___ EXERCISE DATA ___
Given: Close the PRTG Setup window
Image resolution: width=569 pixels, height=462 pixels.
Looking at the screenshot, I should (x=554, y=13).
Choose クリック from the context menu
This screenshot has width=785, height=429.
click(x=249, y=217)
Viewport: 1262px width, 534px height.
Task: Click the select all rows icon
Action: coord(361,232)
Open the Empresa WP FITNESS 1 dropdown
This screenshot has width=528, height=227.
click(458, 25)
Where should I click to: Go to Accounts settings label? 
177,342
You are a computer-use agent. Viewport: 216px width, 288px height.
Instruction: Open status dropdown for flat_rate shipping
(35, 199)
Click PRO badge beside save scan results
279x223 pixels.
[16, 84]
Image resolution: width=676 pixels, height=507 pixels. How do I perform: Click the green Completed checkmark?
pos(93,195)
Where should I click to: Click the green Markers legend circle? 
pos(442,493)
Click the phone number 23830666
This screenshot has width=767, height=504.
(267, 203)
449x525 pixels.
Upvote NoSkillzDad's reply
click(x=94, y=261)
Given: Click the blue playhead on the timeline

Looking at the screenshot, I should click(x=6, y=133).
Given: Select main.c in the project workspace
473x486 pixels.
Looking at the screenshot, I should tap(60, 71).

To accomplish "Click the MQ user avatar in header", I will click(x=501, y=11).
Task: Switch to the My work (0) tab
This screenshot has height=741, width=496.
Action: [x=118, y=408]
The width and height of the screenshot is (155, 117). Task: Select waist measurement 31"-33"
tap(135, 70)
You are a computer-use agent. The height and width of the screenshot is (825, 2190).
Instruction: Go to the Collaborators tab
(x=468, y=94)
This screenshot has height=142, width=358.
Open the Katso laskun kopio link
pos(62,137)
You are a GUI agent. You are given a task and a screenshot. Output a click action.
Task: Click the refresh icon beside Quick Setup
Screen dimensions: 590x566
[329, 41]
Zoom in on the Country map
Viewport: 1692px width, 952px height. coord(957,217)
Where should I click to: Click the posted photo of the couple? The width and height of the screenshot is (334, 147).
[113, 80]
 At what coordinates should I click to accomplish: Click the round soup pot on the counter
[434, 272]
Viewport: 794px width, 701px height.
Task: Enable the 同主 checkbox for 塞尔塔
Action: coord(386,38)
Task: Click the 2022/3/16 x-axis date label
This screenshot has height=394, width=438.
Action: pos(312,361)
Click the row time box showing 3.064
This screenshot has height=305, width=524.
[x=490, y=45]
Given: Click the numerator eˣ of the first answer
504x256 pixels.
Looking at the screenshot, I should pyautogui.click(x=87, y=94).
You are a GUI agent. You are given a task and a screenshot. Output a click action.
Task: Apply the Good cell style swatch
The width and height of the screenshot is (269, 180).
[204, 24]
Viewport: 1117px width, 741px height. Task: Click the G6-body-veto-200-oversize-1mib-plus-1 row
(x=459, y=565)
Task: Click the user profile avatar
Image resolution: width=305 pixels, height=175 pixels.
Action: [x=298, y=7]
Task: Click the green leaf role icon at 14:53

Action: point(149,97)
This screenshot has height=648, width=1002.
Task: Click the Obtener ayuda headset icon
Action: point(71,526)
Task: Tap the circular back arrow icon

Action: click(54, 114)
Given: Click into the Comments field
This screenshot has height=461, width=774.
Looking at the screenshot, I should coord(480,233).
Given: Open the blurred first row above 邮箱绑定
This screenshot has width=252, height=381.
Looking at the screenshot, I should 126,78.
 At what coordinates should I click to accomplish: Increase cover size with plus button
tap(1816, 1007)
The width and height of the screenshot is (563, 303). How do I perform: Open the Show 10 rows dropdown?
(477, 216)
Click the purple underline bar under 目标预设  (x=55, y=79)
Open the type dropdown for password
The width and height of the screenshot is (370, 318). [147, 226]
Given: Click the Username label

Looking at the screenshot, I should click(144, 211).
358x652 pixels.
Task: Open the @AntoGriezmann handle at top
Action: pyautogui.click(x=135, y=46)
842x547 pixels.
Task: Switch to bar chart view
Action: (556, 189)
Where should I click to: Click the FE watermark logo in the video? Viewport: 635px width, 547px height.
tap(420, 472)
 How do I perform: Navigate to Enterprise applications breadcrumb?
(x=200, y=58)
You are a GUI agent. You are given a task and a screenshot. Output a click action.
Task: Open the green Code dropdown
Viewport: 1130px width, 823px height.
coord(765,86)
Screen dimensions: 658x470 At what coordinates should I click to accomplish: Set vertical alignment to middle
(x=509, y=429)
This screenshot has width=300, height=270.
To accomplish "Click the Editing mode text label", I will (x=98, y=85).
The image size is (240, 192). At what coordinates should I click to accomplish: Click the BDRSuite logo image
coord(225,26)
___
- _PROMPT_
The complete listing must be reproduced exactly as written.

- _RESPONSE BELOW_
Given: Close the PRTG Setup window
Image resolution: width=569 pixels, height=462 pixels.
Looking at the screenshot, I should (x=554, y=13).
Choose クリック from the context menu
This screenshot has width=785, height=429.
click(x=249, y=217)
Viewport: 1262px width, 534px height.
Task: Click the select all rows icon
Action: coord(361,232)
Open the Empresa WP FITNESS 1 dropdown
This screenshot has width=528, height=227.
click(458, 25)
Where should I click to: Go to Accounts settings label? 
177,342
You are a computer-use agent. Viewport: 216px width, 288px height.
Instruction: Open status dropdown for flat_rate shipping
(35, 199)
Click PRO badge beside save scan results
279x223 pixels.
[16, 84]
Image resolution: width=676 pixels, height=507 pixels. How do I perform: Click the green Completed checkmark?
pos(93,195)
Where should I click to: Click the green Markers legend circle? 
pos(442,493)
Click the phone number 23830666
This screenshot has width=767, height=504.
(267, 203)
449x525 pixels.
Upvote NoSkillzDad's reply
click(x=94, y=261)
Given: Click the blue playhead on the timeline

Looking at the screenshot, I should click(x=6, y=133).
Given: Select main.c in the project workspace
473x486 pixels.
Looking at the screenshot, I should tap(60, 71).

To accomplish "Click the MQ user avatar in header", I will click(x=501, y=11).
Task: Switch to the My work (0) tab
This screenshot has height=741, width=496.
Action: [x=118, y=408]
The width and height of the screenshot is (155, 117). Task: Select waist measurement 31"-33"
tap(135, 70)
You are a computer-use agent. The height and width of the screenshot is (825, 2190).
Instruction: Go to the Collaborators tab
(x=468, y=94)
This screenshot has height=142, width=358.
Open the Katso laskun kopio link
pos(62,137)
You are a GUI agent. You are given a task and a screenshot. Output a click action.
Task: Click the refresh icon beside Quick Setup
Screen dimensions: 590x566
[329, 41]
Zoom in on the Country map
Viewport: 1692px width, 952px height. coord(957,217)
Where should I click to: Click the posted photo of the couple? The width and height of the screenshot is (334, 147).
[113, 80]
 At what coordinates should I click to accomplish: Click the round soup pot on the counter
[434, 272]
Viewport: 794px width, 701px height.
Task: Enable the 同主 checkbox for 塞尔塔
Action: coord(386,38)
Task: Click the 2022/3/16 x-axis date label
This screenshot has height=394, width=438.
Action: pos(312,361)
Click the row time box showing 3.064
This screenshot has height=305, width=524.
[x=490, y=45]
Given: Click the numerator eˣ of the first answer
504x256 pixels.
Looking at the screenshot, I should pyautogui.click(x=87, y=94).
You are a GUI agent. You are given a task and a screenshot. Output a click action.
Task: Apply the Good cell style swatch
The width and height of the screenshot is (269, 180).
[204, 24]
Viewport: 1117px width, 741px height. Task: Click the G6-body-veto-200-oversize-1mib-plus-1 row
(x=459, y=565)
Task: Click the user profile avatar
Image resolution: width=305 pixels, height=175 pixels.
Action: [x=298, y=7]
Task: Click the green leaf role icon at 14:53

Action: point(149,97)
This screenshot has height=648, width=1002.
Task: Click the Obtener ayuda headset icon
Action: point(71,526)
Task: Tap the circular back arrow icon

Action: click(54, 114)
Given: Click into the Comments field
This screenshot has height=461, width=774.
Looking at the screenshot, I should coord(480,233).
Given: Open the blurred first row above 邮箱绑定
This screenshot has width=252, height=381.
Looking at the screenshot, I should 126,78.
 At what coordinates should I click to accomplish: Increase cover size with plus button
tap(1816, 1007)
The width and height of the screenshot is (563, 303). How do I perform: Open the Show 10 rows dropdown?
(477, 216)
Click the purple underline bar under 目标预设  (x=55, y=79)
Open the type dropdown for password
The width and height of the screenshot is (370, 318). [147, 226]
Given: Click the Username label

Looking at the screenshot, I should click(144, 211).
358x652 pixels.
Task: Open the @AntoGriezmann handle at top
Action: pyautogui.click(x=135, y=46)
842x547 pixels.
Task: Switch to bar chart view
Action: (556, 189)
Where should I click to: Click the FE watermark logo in the video? Viewport: 635px width, 547px height.
tap(420, 472)
 How do I perform: Navigate to Enterprise applications breadcrumb?
(x=200, y=58)
You are a GUI agent. You are given a task and a screenshot. Output a click action.
Task: Open the green Code dropdown
Viewport: 1130px width, 823px height.
coord(765,86)
Screen dimensions: 658x470 At what coordinates should I click to accomplish: Set vertical alignment to middle
(x=509, y=429)
This screenshot has width=300, height=270.
To accomplish "Click the Editing mode text label", I will (x=98, y=85).
The image size is (240, 192). At what coordinates should I click to accomplish: Click the BDRSuite logo image
coord(225,26)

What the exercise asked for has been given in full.